━━━━━ Supplied records

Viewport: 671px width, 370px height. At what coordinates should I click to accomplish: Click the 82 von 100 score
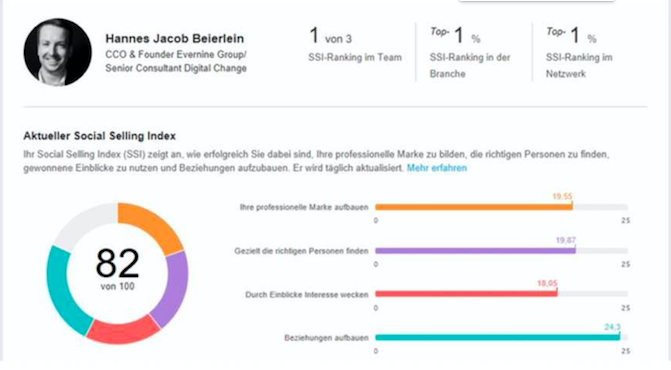point(117,269)
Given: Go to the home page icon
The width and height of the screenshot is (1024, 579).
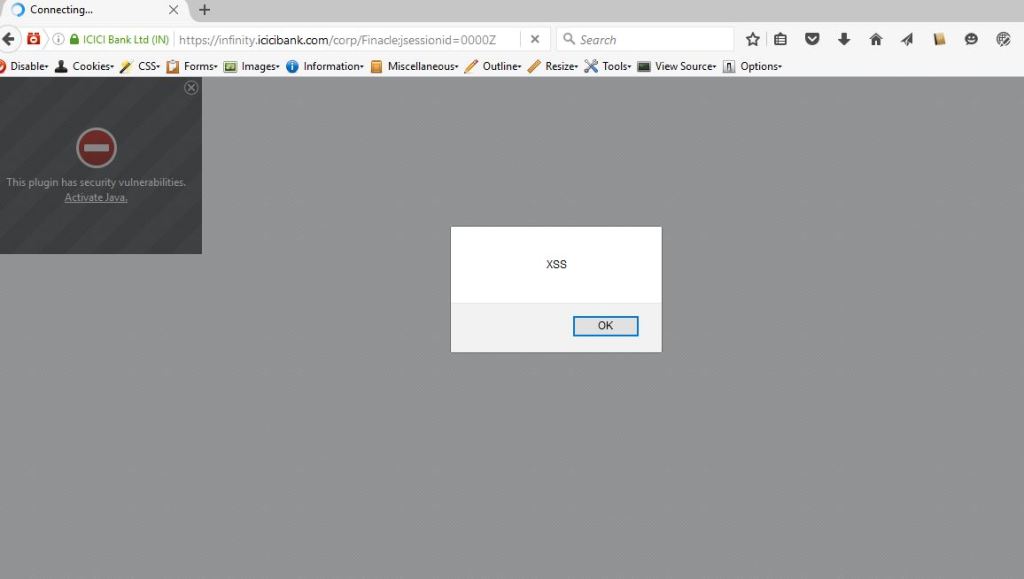Looking at the screenshot, I should coord(876,39).
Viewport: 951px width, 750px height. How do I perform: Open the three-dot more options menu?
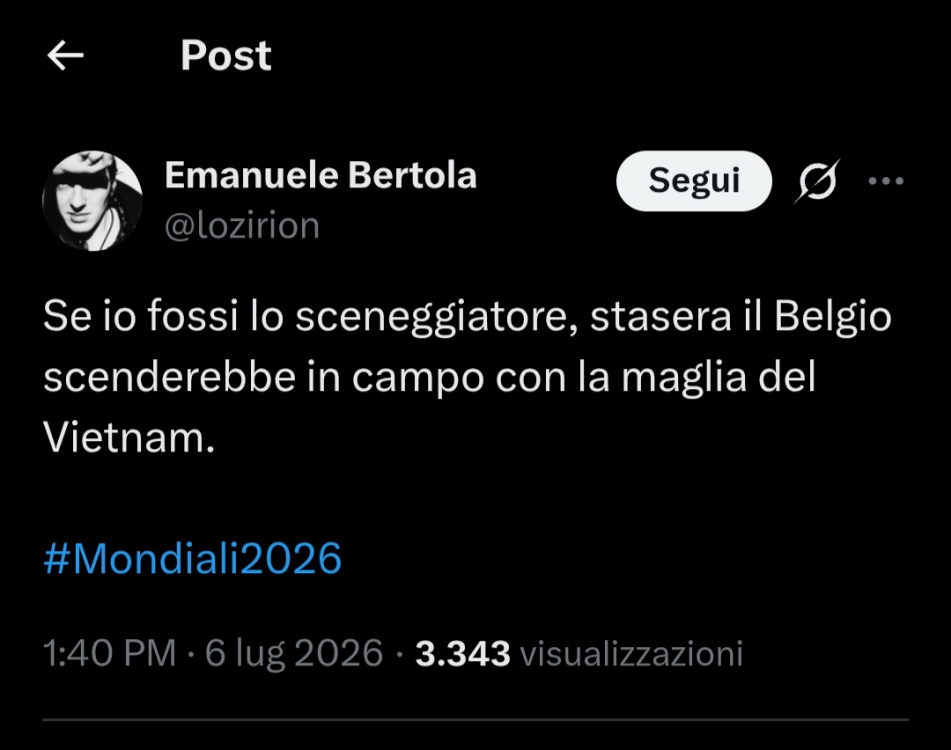(x=885, y=181)
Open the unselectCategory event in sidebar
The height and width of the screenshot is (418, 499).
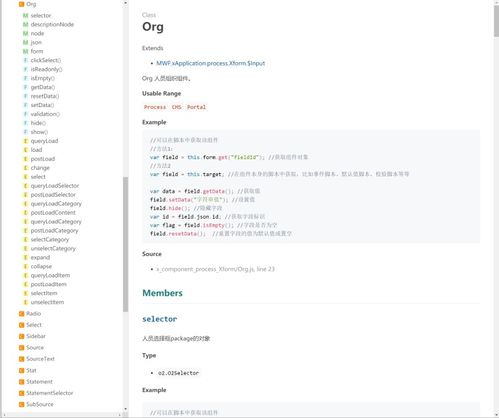pyautogui.click(x=53, y=249)
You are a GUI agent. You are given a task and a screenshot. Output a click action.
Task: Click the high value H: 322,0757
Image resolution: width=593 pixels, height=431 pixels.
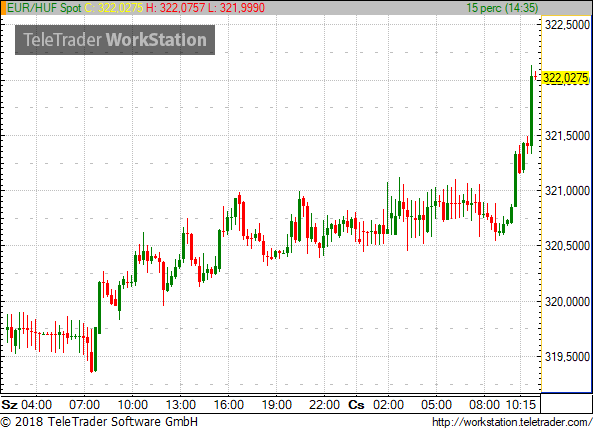point(176,8)
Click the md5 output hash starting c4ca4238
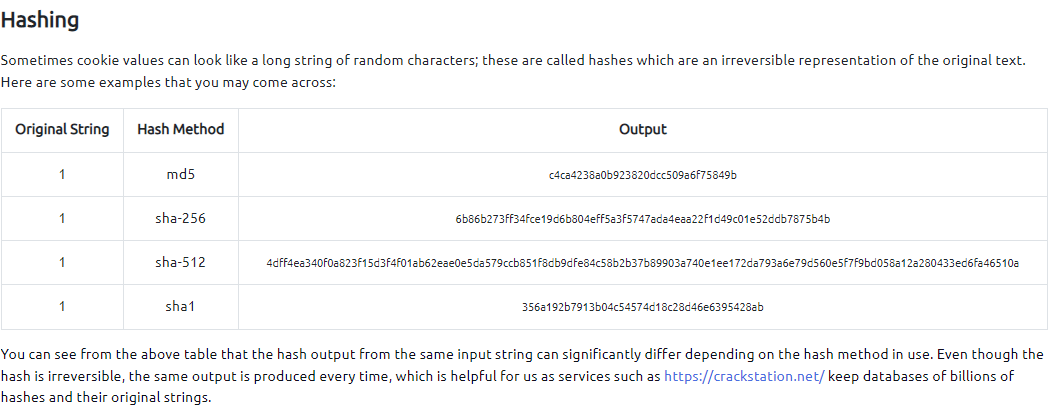Screen dimensions: 1056x415 pyautogui.click(x=642, y=175)
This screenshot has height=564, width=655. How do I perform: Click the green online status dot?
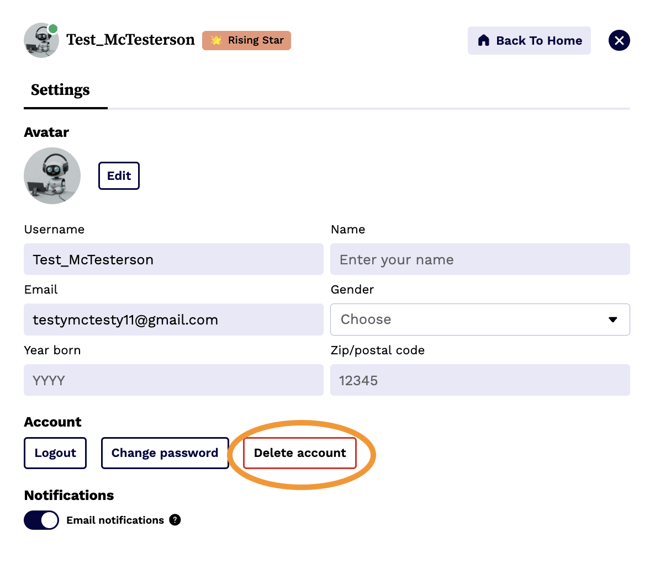(53, 29)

━━━━━━━━━━

To do –
Beginning at the line above that contains "Given: Go to the home page icon", repeat each line exactly through the one that contains "You are a GUI", and leave out the pictures.

Task response –
Given: Go to the home page icon
The width and height of the screenshot is (1024, 579).
Looking at the screenshot, I should coord(876,39).
Viewport: 951px width, 750px height. How do I perform: Open the three-dot more options menu?
(x=885, y=181)
Open the unselectCategory event in sidebar
The height and width of the screenshot is (418, 499).
pyautogui.click(x=53, y=249)
You are a GUI agent. You are given a task and a screenshot. Output a click action.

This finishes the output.